The second use case implemented in SparkFabrik is the adoption of the Codium PR Agent, an AI assistant that intervenes directly in Gitlab pipelines to improve the code review process. This tool automatically monitors new merge requests and provides instant feedback, radically transforming the approach to code review. 

When an MR is opened, the PR Agent automatically generates a description based on the title and content, analyzes the code, and suggests specific improvements. Developers can also interact with the bot through specific commands such as /review to request a full review, /improve to get suggestions for improvements, or simply /ask to ask questions about the code. 

The PR Agent implementation is based on a containerized architecture with an extended Docker image with a custom entrypoint and an Nginx container as a reverse proxy. The system supports AI models from OpenAI and Anthropic, with the ability to select the preferred model via environment variables.

This tool has proven particularly valuable for: 

  • Identifying potential bugs and vulnerabilities before they reach the production environment
  • Ensuring adherence to company code standards 
  • Speed up the review process, allowing human reviewers to focus on more strategic aspects
  • Provide an ongoing learning opportunity for developers through contextual suggestions

Impact and results

Implementing these AI tools has led to tangible benefits at SparkFabrik: 

  1. Reduced onboarding time: new developers can quickly familiarize themselves with company projects and standards thanks to SparkBot.
  2. Increased code quality: the PR Agent has helped standardize best practices and reduce potential bugs in production. 
  3. Skill growth: both tools act as virtual mentors, exposing developers to optimal patterns and techniques.
  4. Operational efficiency: speeding up code reviews and reducing time spent searching for information optimized the overall workflow

These use cases demonstrate how developer AI is more than just a tool for completing basic tasks, and instead a true multiplier of productivity and quality, capable of transforming development processes and enhancing the human and knowledge assets of the company. 

Challenges and best practices for the ethical use of AI in development 

In conclusion, the adoption of Generative Artificial Intelligence (GenAI) in software development is rapidly transforming the field, offering many benefits and introducing as many new challenges. One among them is the training of large language models, which requires expensive hardware. For example, Meta stated that training Llama 3.1 required more than 16,000 Nvidia H100 GPUs, with costs of up to $640 million. Cost that greatly limits competition and suggests the need to develop far more affordable training techniques. 

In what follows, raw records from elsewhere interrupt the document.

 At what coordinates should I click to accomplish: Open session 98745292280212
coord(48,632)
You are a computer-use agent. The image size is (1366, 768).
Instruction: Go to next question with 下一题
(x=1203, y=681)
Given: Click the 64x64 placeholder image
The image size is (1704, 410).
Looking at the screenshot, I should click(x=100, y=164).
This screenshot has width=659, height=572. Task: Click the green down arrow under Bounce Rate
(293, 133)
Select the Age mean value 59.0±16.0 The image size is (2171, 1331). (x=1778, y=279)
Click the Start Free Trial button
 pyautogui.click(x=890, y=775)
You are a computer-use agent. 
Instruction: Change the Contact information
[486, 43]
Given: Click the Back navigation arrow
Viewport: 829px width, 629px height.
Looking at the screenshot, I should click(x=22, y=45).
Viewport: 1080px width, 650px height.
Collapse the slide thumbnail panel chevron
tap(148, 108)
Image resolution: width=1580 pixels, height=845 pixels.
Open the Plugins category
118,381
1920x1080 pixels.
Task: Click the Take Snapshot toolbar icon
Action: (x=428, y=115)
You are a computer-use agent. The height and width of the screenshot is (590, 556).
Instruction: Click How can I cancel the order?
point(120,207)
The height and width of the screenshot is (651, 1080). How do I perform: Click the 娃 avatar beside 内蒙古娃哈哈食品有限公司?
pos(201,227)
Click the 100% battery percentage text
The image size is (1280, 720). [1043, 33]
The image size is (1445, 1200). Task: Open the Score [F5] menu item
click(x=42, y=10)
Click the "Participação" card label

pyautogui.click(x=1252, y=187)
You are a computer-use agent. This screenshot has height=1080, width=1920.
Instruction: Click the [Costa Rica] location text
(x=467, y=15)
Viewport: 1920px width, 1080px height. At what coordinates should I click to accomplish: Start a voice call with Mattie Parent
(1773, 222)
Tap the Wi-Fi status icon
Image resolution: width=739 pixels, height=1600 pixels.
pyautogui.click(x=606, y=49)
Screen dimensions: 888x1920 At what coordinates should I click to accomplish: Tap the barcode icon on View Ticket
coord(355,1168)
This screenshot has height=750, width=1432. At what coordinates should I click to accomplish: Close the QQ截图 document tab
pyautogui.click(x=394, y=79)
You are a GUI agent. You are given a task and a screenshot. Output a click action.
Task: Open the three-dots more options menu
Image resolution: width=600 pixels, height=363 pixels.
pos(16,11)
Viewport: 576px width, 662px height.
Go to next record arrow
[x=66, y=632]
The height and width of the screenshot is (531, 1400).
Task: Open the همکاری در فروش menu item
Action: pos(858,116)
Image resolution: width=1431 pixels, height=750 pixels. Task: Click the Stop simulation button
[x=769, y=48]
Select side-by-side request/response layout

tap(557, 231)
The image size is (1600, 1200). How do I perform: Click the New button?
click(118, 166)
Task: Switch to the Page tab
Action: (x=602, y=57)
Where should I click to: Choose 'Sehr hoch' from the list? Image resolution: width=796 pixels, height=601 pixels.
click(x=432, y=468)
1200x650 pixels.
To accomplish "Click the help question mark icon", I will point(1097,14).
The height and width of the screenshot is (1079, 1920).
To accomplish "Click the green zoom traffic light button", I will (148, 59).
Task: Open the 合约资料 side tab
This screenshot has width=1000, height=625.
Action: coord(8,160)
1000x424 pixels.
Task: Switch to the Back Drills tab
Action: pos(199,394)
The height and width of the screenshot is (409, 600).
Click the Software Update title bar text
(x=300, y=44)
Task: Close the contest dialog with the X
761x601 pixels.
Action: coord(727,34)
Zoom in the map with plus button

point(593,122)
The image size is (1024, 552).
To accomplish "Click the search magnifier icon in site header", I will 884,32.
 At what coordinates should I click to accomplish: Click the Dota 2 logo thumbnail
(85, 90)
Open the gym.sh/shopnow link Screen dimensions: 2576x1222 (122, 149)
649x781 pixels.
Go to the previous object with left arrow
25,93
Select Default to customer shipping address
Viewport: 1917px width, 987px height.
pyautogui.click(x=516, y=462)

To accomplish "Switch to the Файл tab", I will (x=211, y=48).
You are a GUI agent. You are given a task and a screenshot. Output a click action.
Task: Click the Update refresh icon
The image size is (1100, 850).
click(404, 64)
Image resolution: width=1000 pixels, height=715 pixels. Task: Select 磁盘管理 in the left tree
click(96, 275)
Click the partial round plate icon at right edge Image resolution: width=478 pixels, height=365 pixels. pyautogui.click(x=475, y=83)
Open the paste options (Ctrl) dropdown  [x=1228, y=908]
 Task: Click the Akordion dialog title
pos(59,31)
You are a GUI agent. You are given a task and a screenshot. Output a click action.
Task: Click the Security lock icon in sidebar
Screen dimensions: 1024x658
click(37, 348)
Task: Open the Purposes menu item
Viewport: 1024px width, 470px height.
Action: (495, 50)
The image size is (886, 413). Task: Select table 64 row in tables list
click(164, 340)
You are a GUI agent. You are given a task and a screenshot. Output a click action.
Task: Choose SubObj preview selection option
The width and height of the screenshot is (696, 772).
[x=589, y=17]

Moreover, ethical and legal issues, such as the new European AI Act, require ongoing attention, as the definition of open source in AI is still evolving through the work of the OSI Foundation. 

Despite these challenges, the landscape is promising. Successful use cases, such as those implemented at SparkFabrik, demonstrate how developer AI can transform development processes and enhance the company's human and knowledge capital.

Open source AI tools not only assist in code completion, but also help simplify complex workflows, making the entire development process smoother and more manageable. As many as 81% of developers acknowledge an increase in productivity as a result of AI tools, although only 43% trust the results, with 31% remaining skeptical.  

There is still a long way to go and we are sure that there will be no lack of surprises. One certainty remains (today at least): we are fortunate to live in a time when open source is the predominant development model, giving everyone the opportunity to participate in this revolution.